Interfaith Marriages

This week, CNN’s belief blog posted a story about interfaith marriages. Though the article focused on the blending of cultural traditions in the wedding itself, I was saddened (though not necessarily surprised) to read of the growing numbers of marriages occurring between people of different faiths.

Today, more and more intercultural and interfaith couples are getting married. Finding meaningful ways to bring two (or more) very different cultures and religions together in one ceremony can be difficult.

Now, before you dismiss me or label me as a religious fanatic, please understand that I’m not unique in that perspective. In truth, no religion advocates for interfaith marriages. It’s a universal value in all major world faiths.

Evangelical Christians are expected to marry evangelical Christians. If you cannot agree on the person and work of Jesus, it doesn’t matter if you like the same music.

Catholics are expected to get married in the Catholic Church, and should your future spouse not hold to the Catholic faith, they are expected to convert and be baptized.

People of the Jewish faith are expected to marry within their faith. And again, if the future spouse is not already of the people, they are expected to be before the wedding.

Islam, Christianity, and Judaism – all three of the major world faiths – are in complete agreement that their adherents marry within their faith tradition. When your religious faith acts as the lens through which you see the world, it’s absurd to consider marrying someone else with a different perspective, value set, and moral teaching.

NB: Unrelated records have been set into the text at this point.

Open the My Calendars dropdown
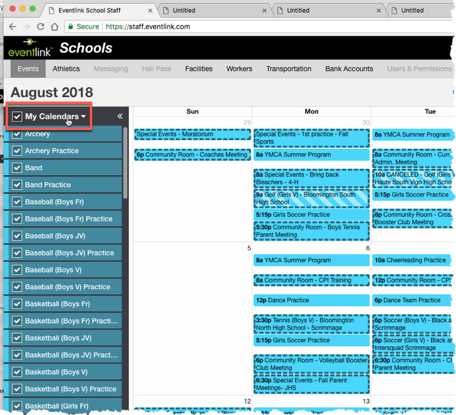 83,116
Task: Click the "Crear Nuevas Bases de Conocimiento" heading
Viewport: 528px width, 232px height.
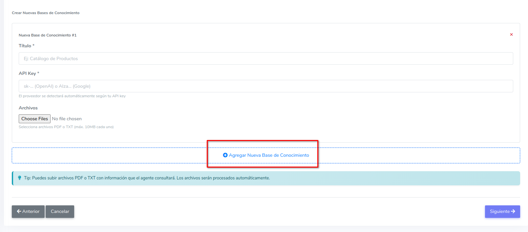Action: 46,13
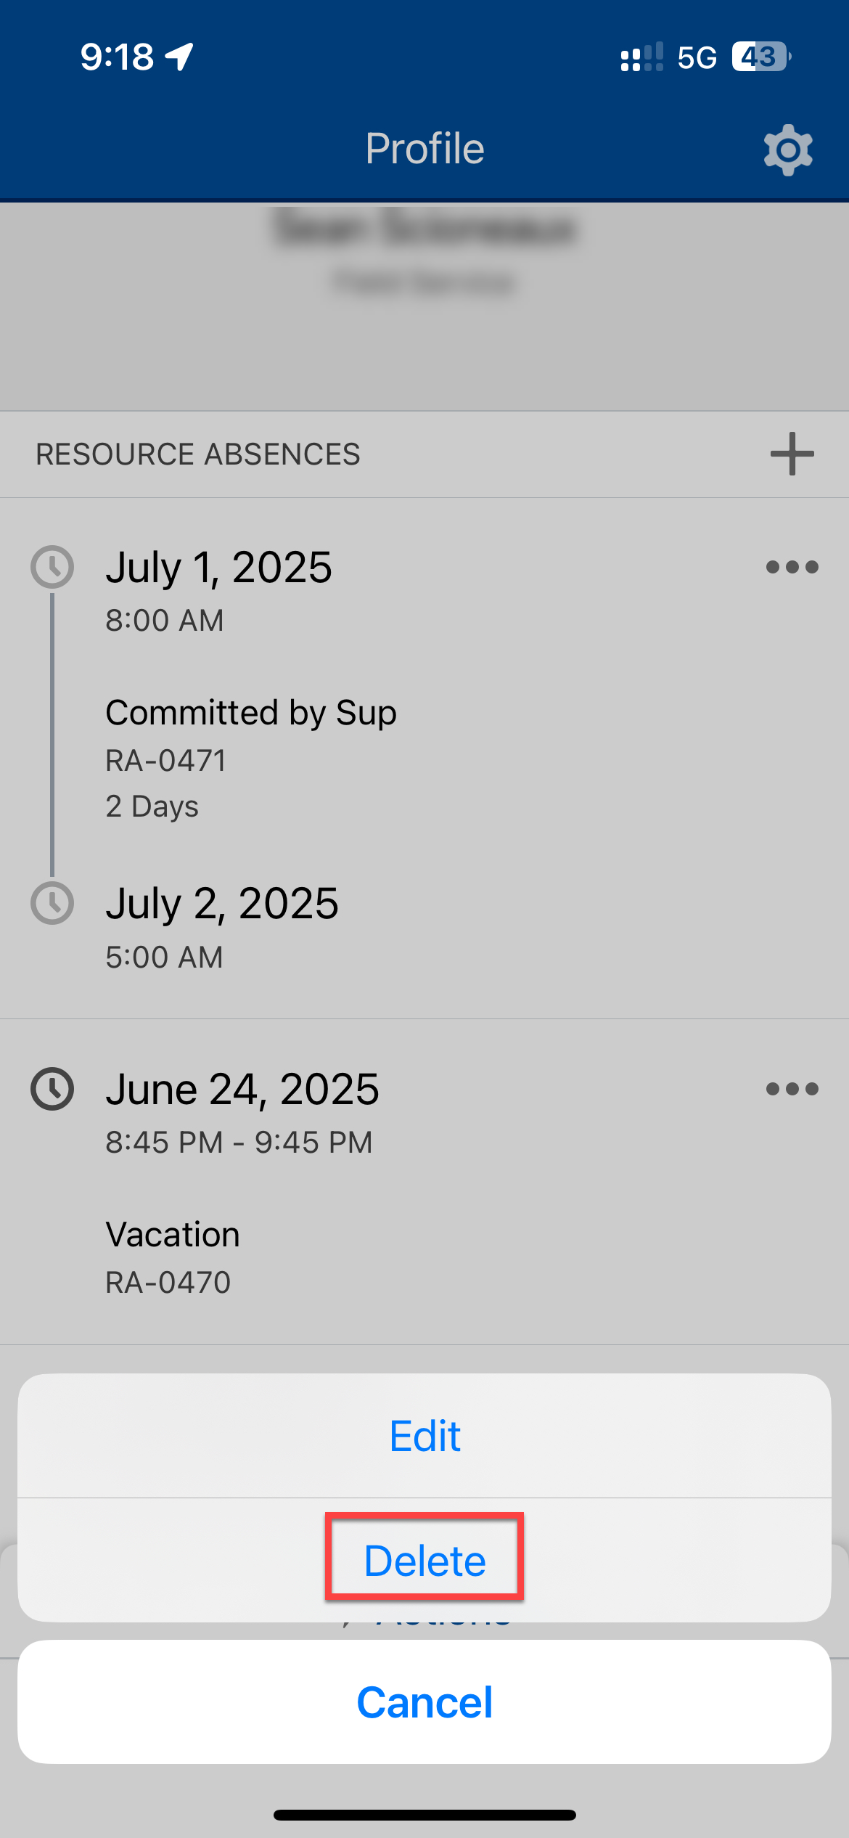The width and height of the screenshot is (849, 1838).
Task: Tap the battery indicator in status bar
Action: [760, 57]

Every religion is exclusive.

To marry someone of another faith is to declare the impotency and unimportance of your own. You simply cannot adhere faithfully to your religious faith – Christian, Jewish, Islamic, or any other – and marry someone who holds to another faith without their conversion. By marrying someone of another faith, you declare that future spouse to be more important than your God.

For the Christian, marrying someone of another faith is not an option. Paul’s words to the church in Corinth bear repeating:

Do not be unequally yoked with unbelievers. -2 Corinthians 6:14

While this can apply well beyond marriage, it certainly applies to it. To enter into union (of any sort – marriage, business, corporate) without a common set of foundational beliefs is foolish. It will crumble as a result of a faulty foundation. Two marriage covenant partners who adhere to two different faiths have two different foundations. It simply cannot last.

I write this with sadness. I write this with the experience of seeing friends and family members wrestle through divorces as a result of marrying someone with a different faith foundation, and it breaks my heart to know the pain and struggles that they have faced as a result of their decisions. I write this knowing that many disagree with me both from within my Christian faith and from outside of it. And yet I must.

One of the most crucial decisions that a single person can make in regards to their future marriage, is how much are they willing to narrow down the option pool.

Just last year, I counseled a college student who explained that she was studying nursing with an intent on serving in a foreign mission field – specifically in Africa. My comment to her was a bit surprising.

That’s great! Jut think about how many wrong-guys you’ve filtered out by knowing your calling! Not only do you not ever have to date a non-Christian, but you don’t ever have to date anyone not called to missions. In fact, you don’t ever have to date anyone not called to Africa!

The truth for all of us is that our God should always be bigger and more important than our spouse. That may seem strange to hear (or read), but the alternative is deadly. The alternative is to make your spouse more important than your god – which effectively makes your spouse your god. And that’s a burden they simply cannot bear.